25 Fla. L. Weekly Supp. 302a

Online Reference: FLWSUPP 2504JTHOInsurance — Automobile — Windshield replacement or repair — County court did not depart from clearly established principles of law by denying insurer’s motion to dismiss or in the alternative to stay case and compel appraisal on ground that appraisal clause, which imposed certain expenses upon insured, was unenforceable because it had the effect of charging a deductible, in violation of statute prohibiting insurance companies from imposing deductible to claims for windshield damage — Petition for writ of certiorari denied

PROGRESSIVE SELECT INSURANCE COMPANY, Appellant, v. LLOYD’S OF SHELTON AUTO GLASS, a/a/o JEDIDIAH THOMAS, Appellee. Circuit Court, 13th Judicial Circuit (Appellate) in and for Hillsborough County. Case No. 17-CA-5640. Division A. L.T. Case No.: 16-CC-41610. July 28, 2017.

QUASHED. 43 Fla. L. Weekly D2430a (Progressive Select Ins. v. Llloyd’s of Shelton Auto Glass, LLC, 2D17-3657, 10/31/18)

[Lower court order published at 25 Fla. L. Weekly Supp. 379a]ORDER DENYING PETITION FOR WRIT OF CERTIORARI

(THOMAS, Judge.) Petitioner Progressive Select Insurance Company seeks certiorari review of the County Court’s May 20, 2016, interlocutory order denying Progressive’s motion to dismiss or in the alternative to stay the case and compel appraisal. Finding the petition does not set forth a preliminary basis for relief, the Court will deny the petition without need for a response.

A nonfinal order for which no right to interlocutory appeal is provided is reviewable by Petition for Writ of Certiorari under limited circumstances. The order must depart from the essential requirements of law and cause material injury to the petitioner throughout the remainder of the proceedings, leaving no adequate remedy on appeal. Martin-Johnson, Inc. v. Savage, 509 So. 2d 1097, 1099 (Fla. 1987). Both conditions must be met. Id. Accordingly it is extremely rare that erroneous interlocutory rulings can be corrected by resort to common law certiorari. Id. at 1098-99, citing Taylor v. Board of Public Instruction of Duval County, 131 So. 2d 504 (Fla. 1st DCA 1961).
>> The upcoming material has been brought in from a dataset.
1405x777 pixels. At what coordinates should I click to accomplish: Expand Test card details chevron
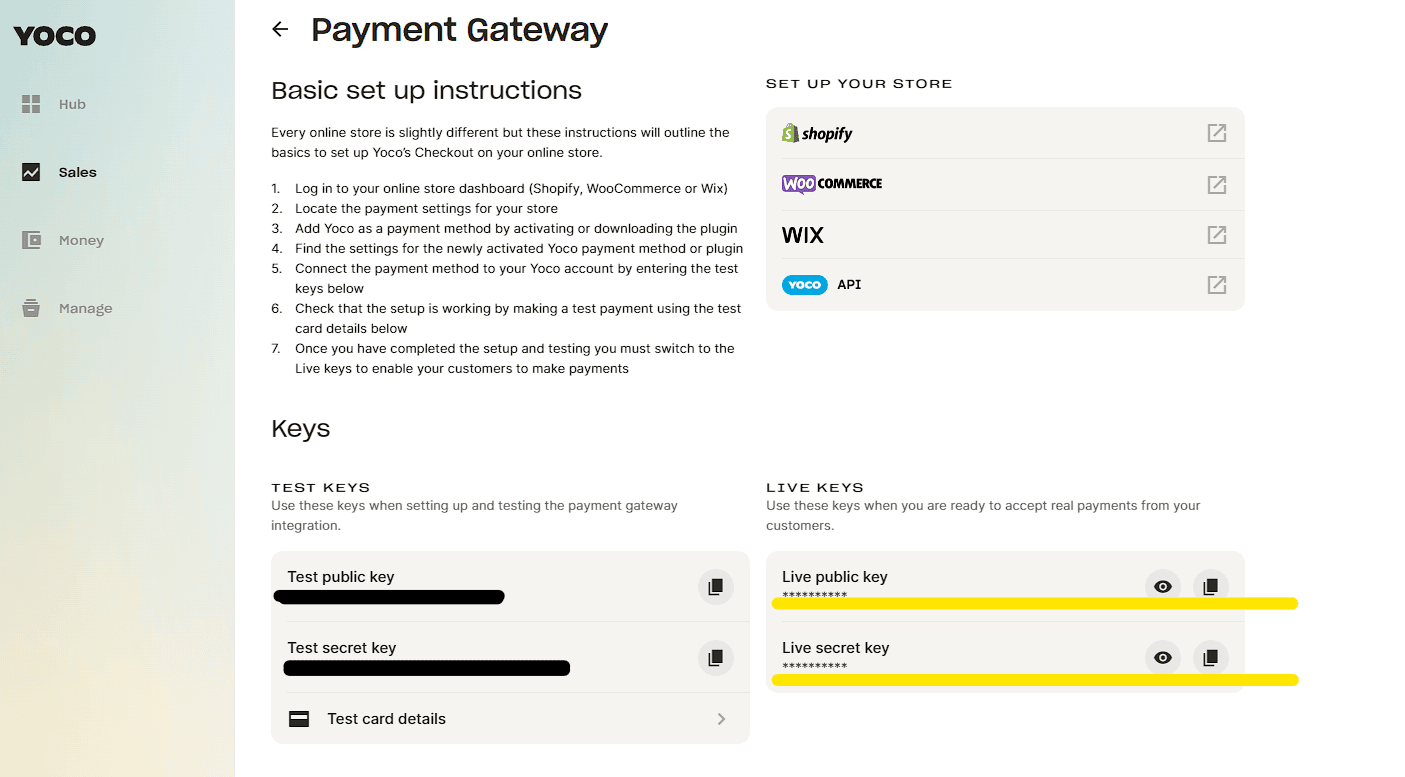721,719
The underlying case arises out of a claim for reimbursement for repair of a motor vehicle windshield. The insured assigned his benefits to Respondent Lloyd’s of Shelton Auto Glass (Lloyd’s). The policy’s comprehensive coverage covered the cost of the windshield’s repair. Upon receiving Lloyd’s invoice, Progressive tendered an amount less than the amount of the invoice and sent a letter invoking appraisal. Without responding to the offer of appraisal, Lloyd’s filed the underlying lawsuit, alleging breach of contract and seeking recovery for the full amount of the invoice. In response to Progressive’s motion, Lloyd’s argued, among other things, the appraisal provision was unenforceable because it violated §627.7288, Florida Statutes, which prohibits insurance companies from imposing a deductible to claims for windshield damage. The trial court agreed and denied Progressive’s motion to dismiss or to stay the action. This petition followed.
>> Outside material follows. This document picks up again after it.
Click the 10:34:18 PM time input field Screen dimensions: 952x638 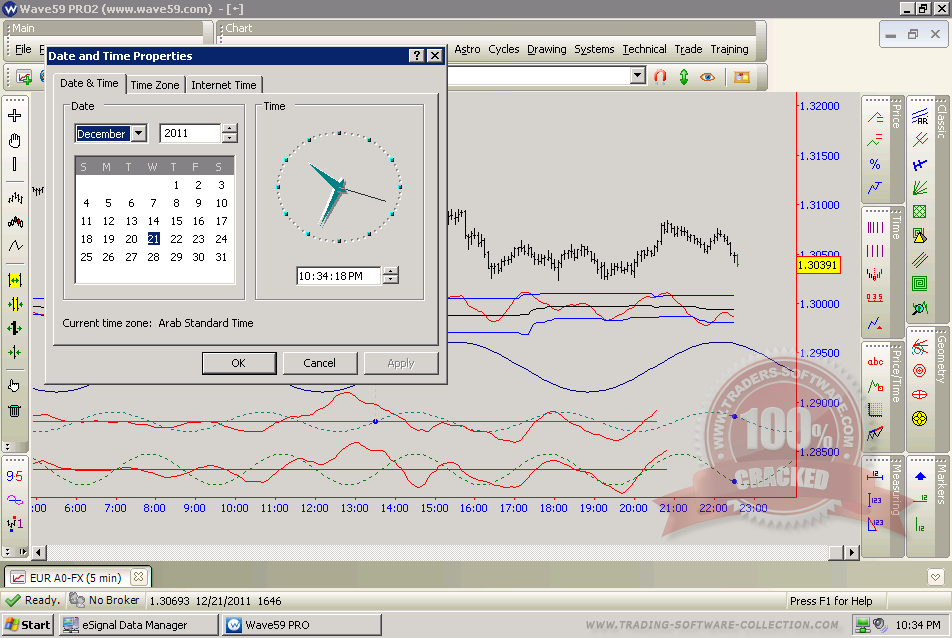(338, 276)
The violation of a clearly established principle of law is required for certiorari review of a nonfinal order. A misapplication of the correct law or an erroneous interpretation of a law does not rise to the necessary level. Fassy v. Crowley884 So. 2d 359, 364 (Fla. 2d DCA 2004) [29 Fla. L. Weekly D2050a], citing Ivey v. Allstate Ins. Co.774 So. 2d 679, 682-83 (Fla. 2000) [25 Fla. L. Weekly S1103a]. A decision “made according to the form of the law and the rules prescribed for rendering it, although it may be erroneous in its conclusion as applied to the facts, is not an illegal or irregular act or proceeding remedial by certiorari.” Id.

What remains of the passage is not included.